Jamie Schwartz, director of industry and business engagement at UNLV’s Office of Economic Development, grew up in Las Vegas. She said the area is still in the early stages of being a dynamic community for startups, but it has become more serious in recent years.
“We’ve talked a long time, really since I was a kid, about the need to diversify the economy down here,” she said. “But I’m not sure I heard as much about using a strategy of attracting startup activity as a method of diversification until maybe five years ago.”
‘I feel like we’re in summer camp’
One company that recently moved to Las Vegas for its business-friendly environment is SafeArbor. It sells lockers aimed at the cannabis industry so customers to easily pick up their dispensary orders.
SafeArbor co-founders Marta Spegman and Lindsay Ballengee said moving the company from Northern California to Las Vegas in 2020 was ideal because it could operate in a smaller startup environment and get funding while working with regulators.
“It was refreshing to step into a place where we could be taken more seriously from an investment perspective, and not, you know, beaten down by all of the exceptional talent that’s in Silicon Valley,” Spegman said. “I feel like we’re in a summer camp for tech entrepreneurship downtown. There’s this tightknit group of under 50 people, but that has a larger network, and I think it keeps getting bigger.”
SafeArbor started with $100,000 from family and friends and has raised $270,000 in funding while in Las Vegas, which includes $220,000 from StartUpNV’s AngelNV investment program.
“We were really able to move this at lightspeed here, further and faster than we would have been able to otherwise through traditional means of fundraising,” Ballengee said.
Other support services for startups include the nonprofit Tech Alley, which launched last year and hosts monthly gatherings for the tech community, and UNLV’s 122-acre Harry Reid Research and Development Park, which hosts students and small businesses.
“We have a strong competitive advantage here, in that every major CEO and organization comes to this city, at least every other year,” Schwartz said. “We’ve got Harry Reid International Airport, all these major conventions — these are big opportunities in one pool to capture a lot of audiences.”
Location, location, location
Michael Luciani, managing partner at investment group Climate Capital, said the firm invested in Las Vegas-based Halo.Car not just because of its mission but also because of where it was headquartered.

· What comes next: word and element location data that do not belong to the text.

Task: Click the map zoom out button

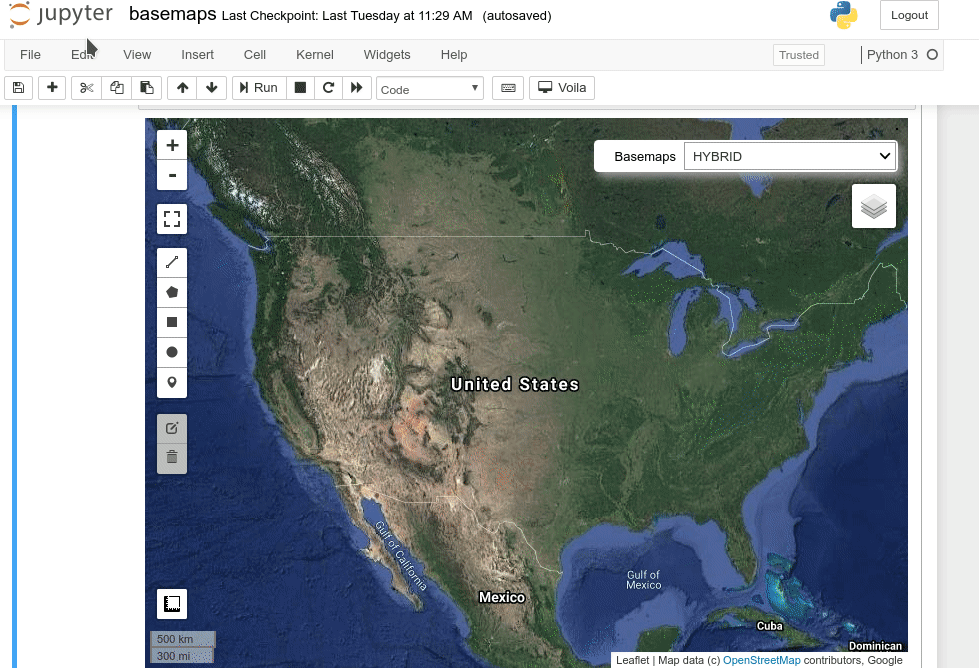Action: click(172, 175)
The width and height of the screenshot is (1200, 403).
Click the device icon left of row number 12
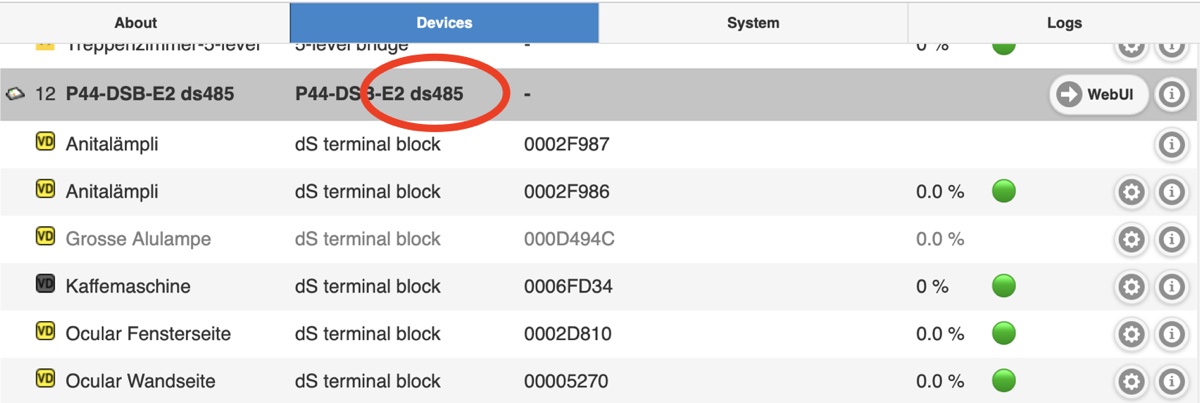(15, 95)
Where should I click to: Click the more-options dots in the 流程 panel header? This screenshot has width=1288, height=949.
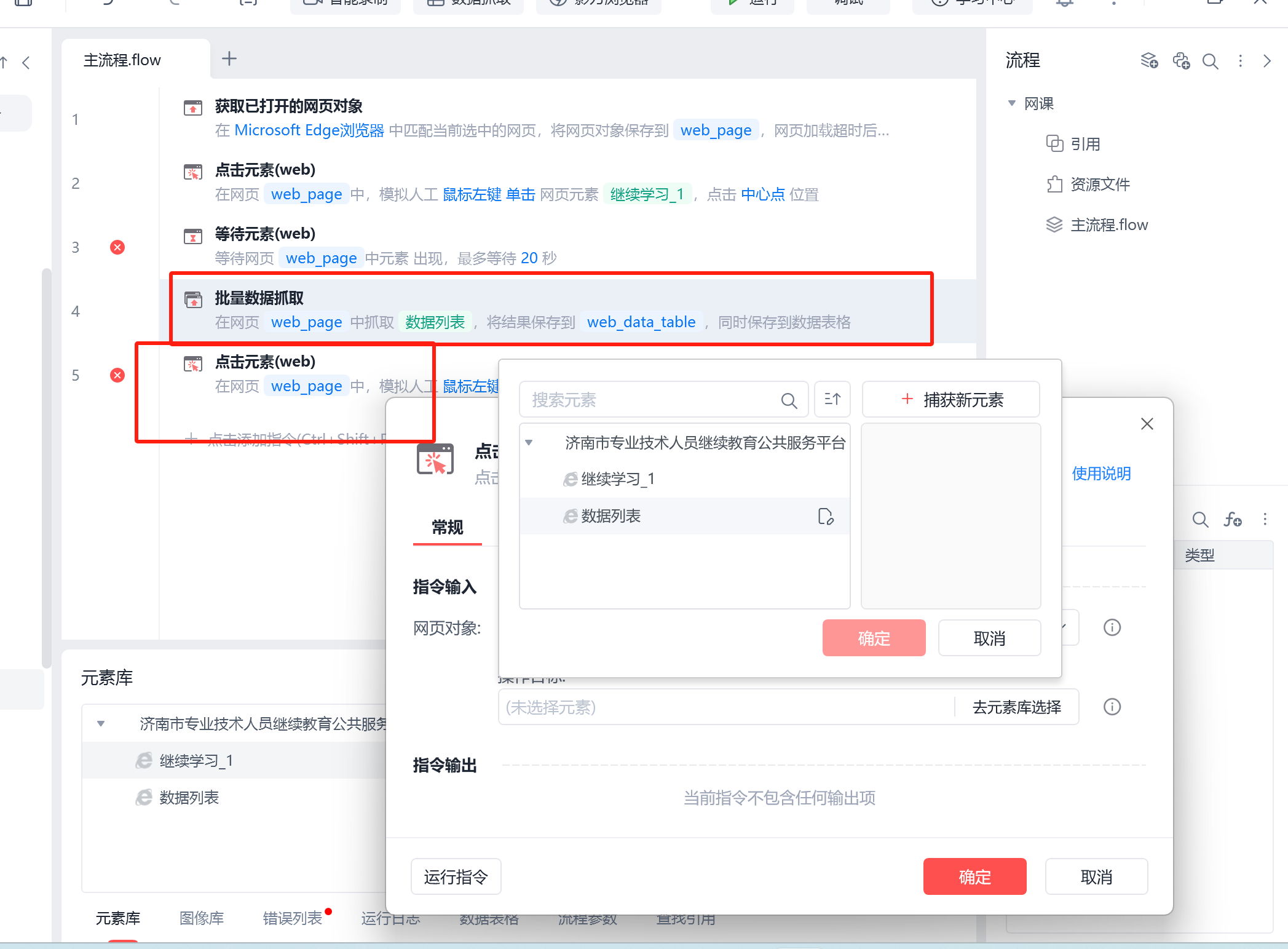pyautogui.click(x=1240, y=61)

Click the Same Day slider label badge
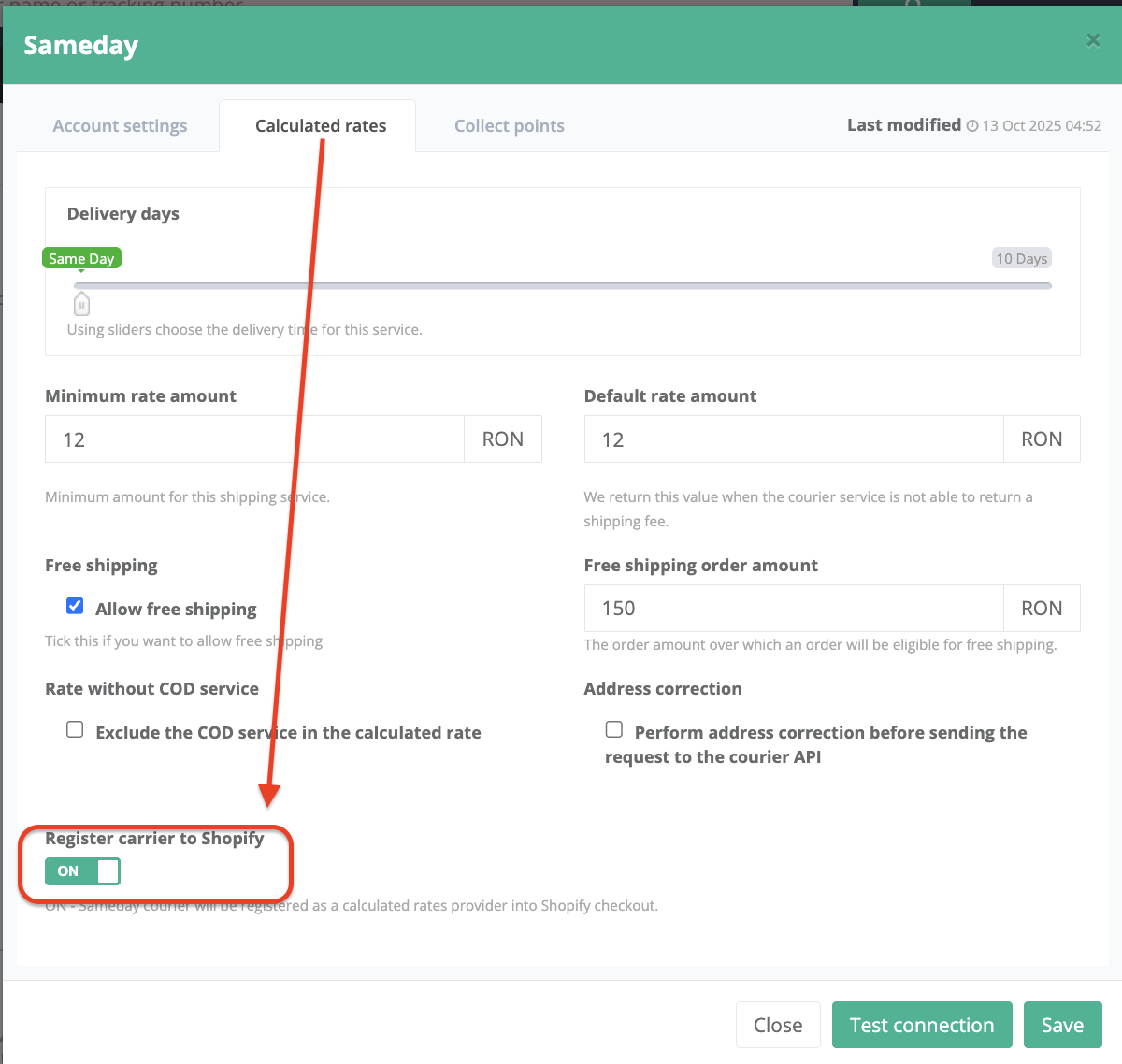point(81,258)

“I do think that Las Vegas is a perfect place for (Halo.Car). You do have people from all across the country who are visiting Las Vegas, who are looking to rent cars, and have basically the ability to go drive around the city as a temporary visitor,” Luciani said.
SeeID, a logistic tracking company, moved its operations from Idaho to Las Vegas in 2020 after considering several other markets, according to William Reny, SeeID’s co-founder and chief revenue officer.
He said raising capital has been easier than expected, and in the past year, SeeID was able to raise $2.1 million when it was aiming to raise $1 million.
“The corporate taxes here are much more conducive for business, and to have a hub airport, that is a huge selling point,” Reny said. “I have to give this to Las Vegas; it’s the easiest thing in the world to convince a customer to come to see us because they’re not just here to see us.”
But to keep building up the Las Vegas startup community, it needs to overcome challenges that can’t be addressed “overnight,” according to Saling.
He said the challenges include a more robust system of higher education and bringing in more Las Vegas-based funding groups like venture capital firms.
He said such firms often develop when local founders “exit” their startup, or when they take the company public or sell it. And getting successfully-exited founders to invest back into the startup community creates a “virtuous cycle” of investing, Saling said.
“We need more founders to get to that successful exit so that we can get the rest of that virtuous cycle going,” he said. “It’s still going to take 15 to 25 years to consistently apply that effort to end up with that virtuous cycle. It just takes time to grow these companies and have an exit.”